------ ENTRIES PROVIDED ------

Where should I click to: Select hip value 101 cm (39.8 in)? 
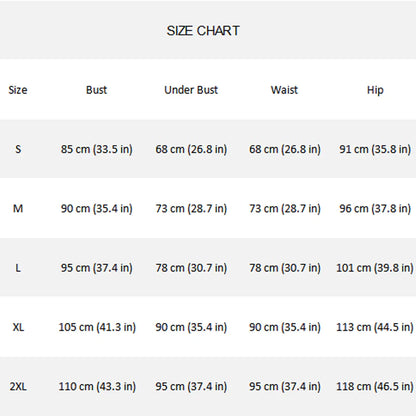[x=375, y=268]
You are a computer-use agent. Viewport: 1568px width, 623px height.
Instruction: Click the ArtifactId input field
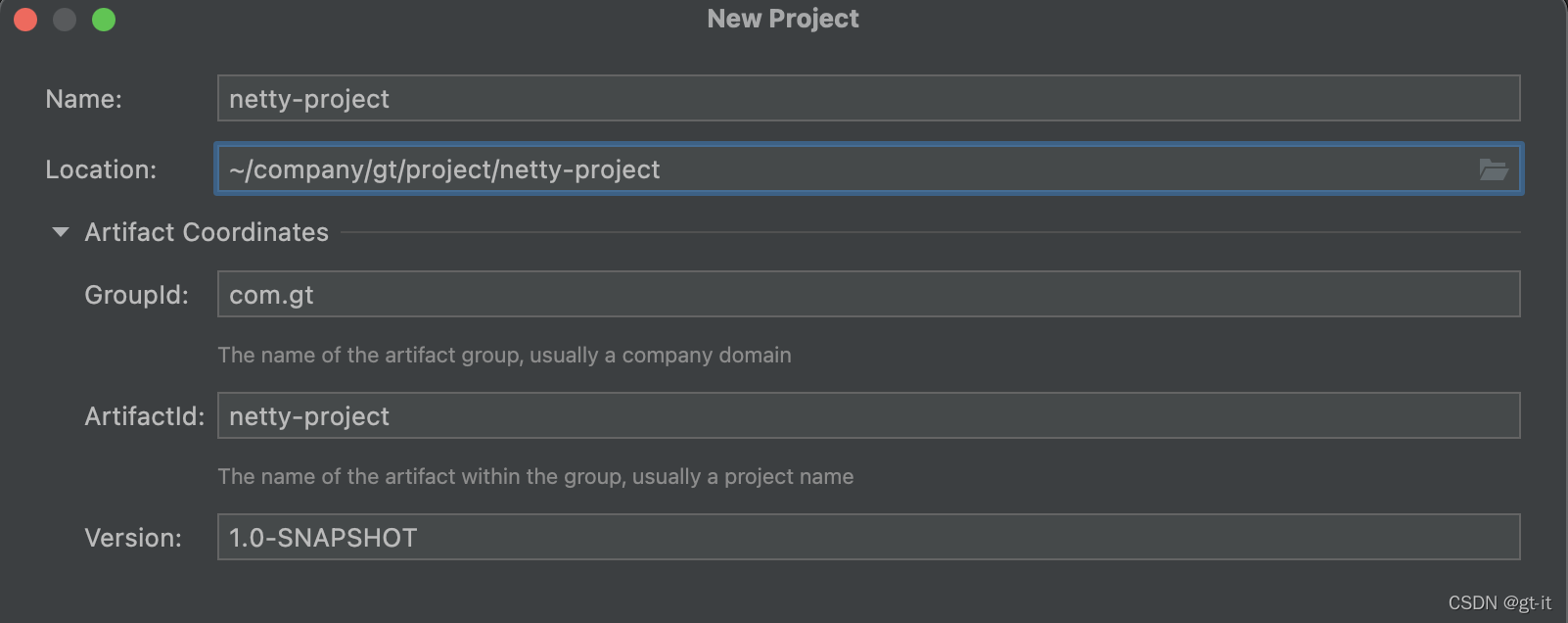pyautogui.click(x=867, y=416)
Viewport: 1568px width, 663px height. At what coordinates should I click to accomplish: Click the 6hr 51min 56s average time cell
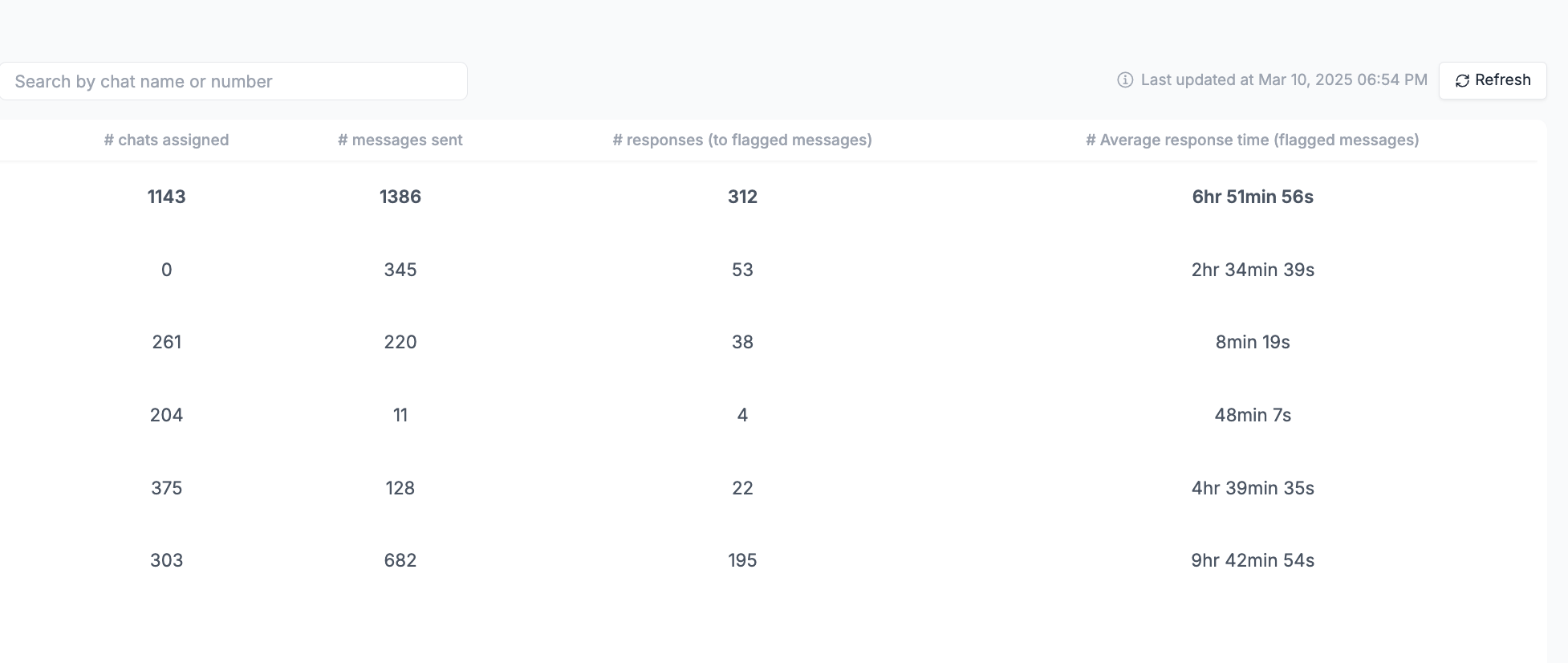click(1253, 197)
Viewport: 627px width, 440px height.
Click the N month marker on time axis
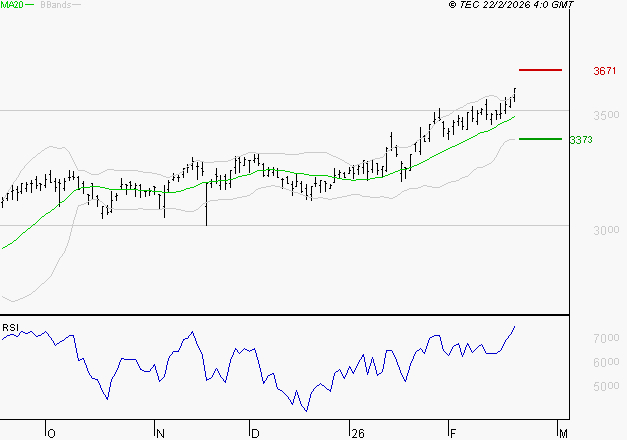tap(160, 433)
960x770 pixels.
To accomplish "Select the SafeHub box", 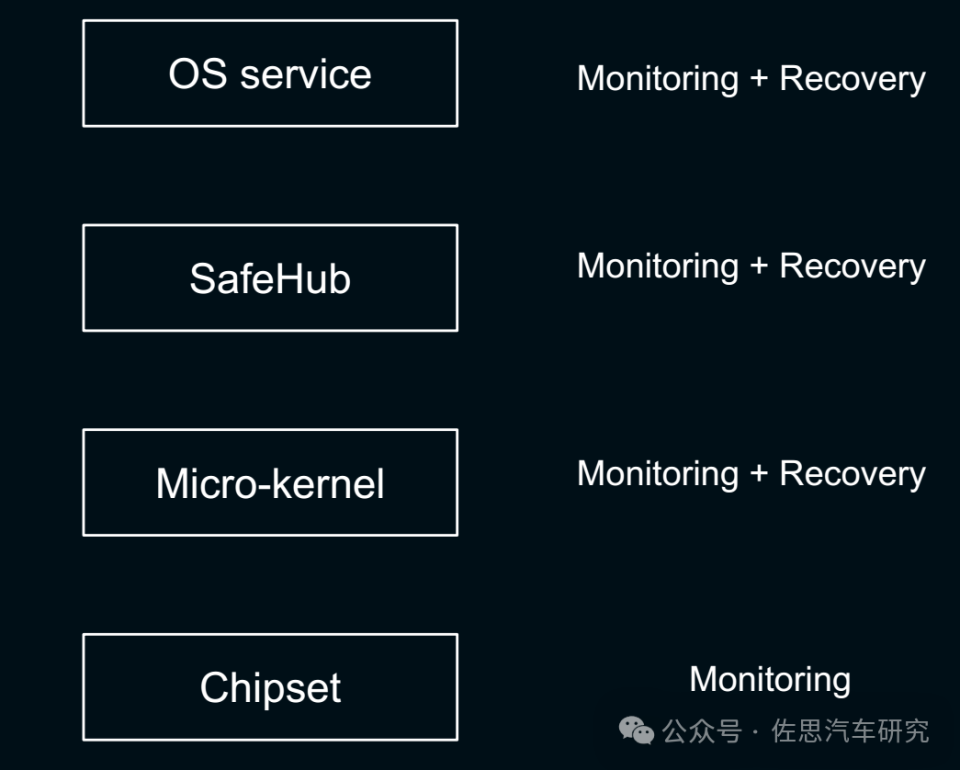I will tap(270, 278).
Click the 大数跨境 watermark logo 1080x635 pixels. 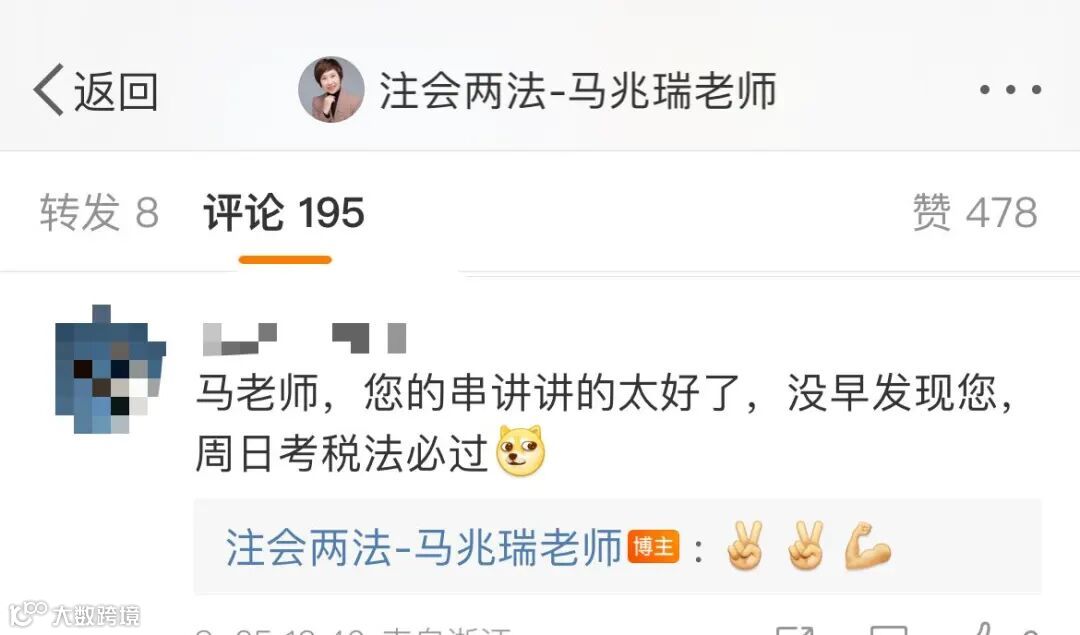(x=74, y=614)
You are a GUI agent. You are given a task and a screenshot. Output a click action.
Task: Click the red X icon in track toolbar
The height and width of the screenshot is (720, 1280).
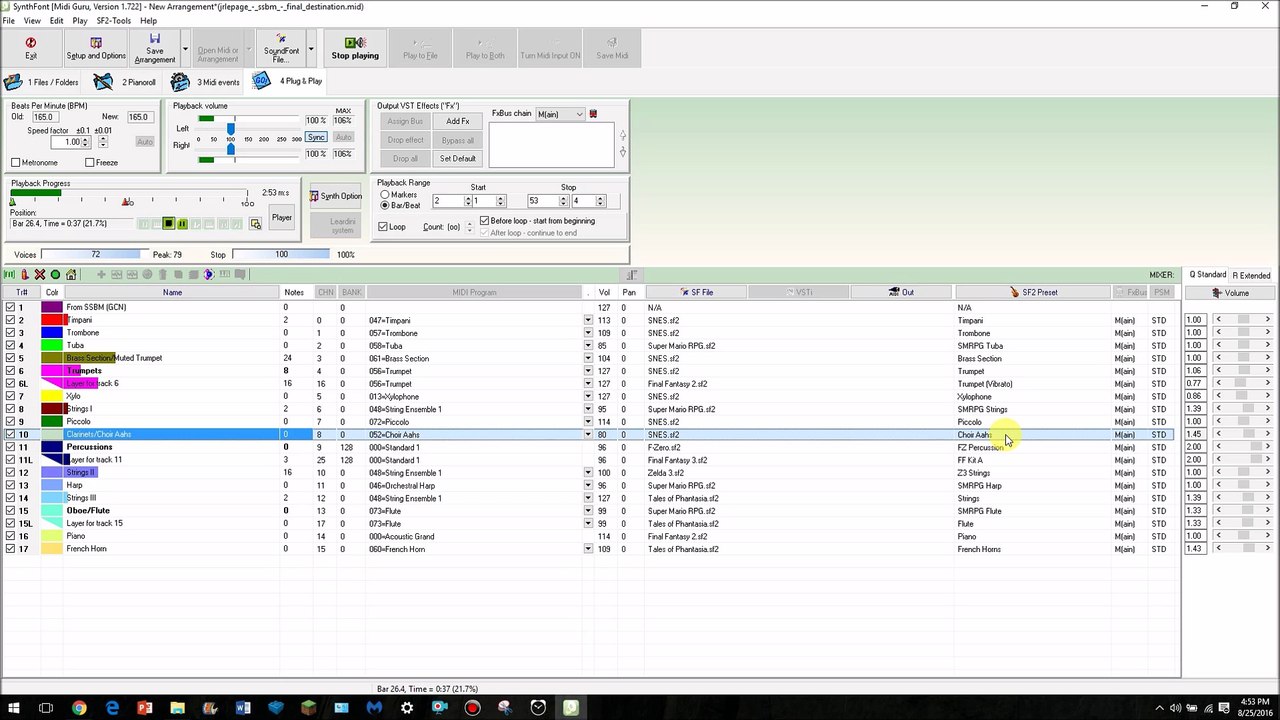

------

**EXERCISE OBJECTIVE:** Pictures are to be left out; the answer must otherwise be exactly the lines from the one with "Task: Click the red X icon in track toolbar" through the final line of the entries above, both included.

**YOUR RESPONSE:**
Task: Click the red X icon in track toolbar
The height and width of the screenshot is (720, 1280).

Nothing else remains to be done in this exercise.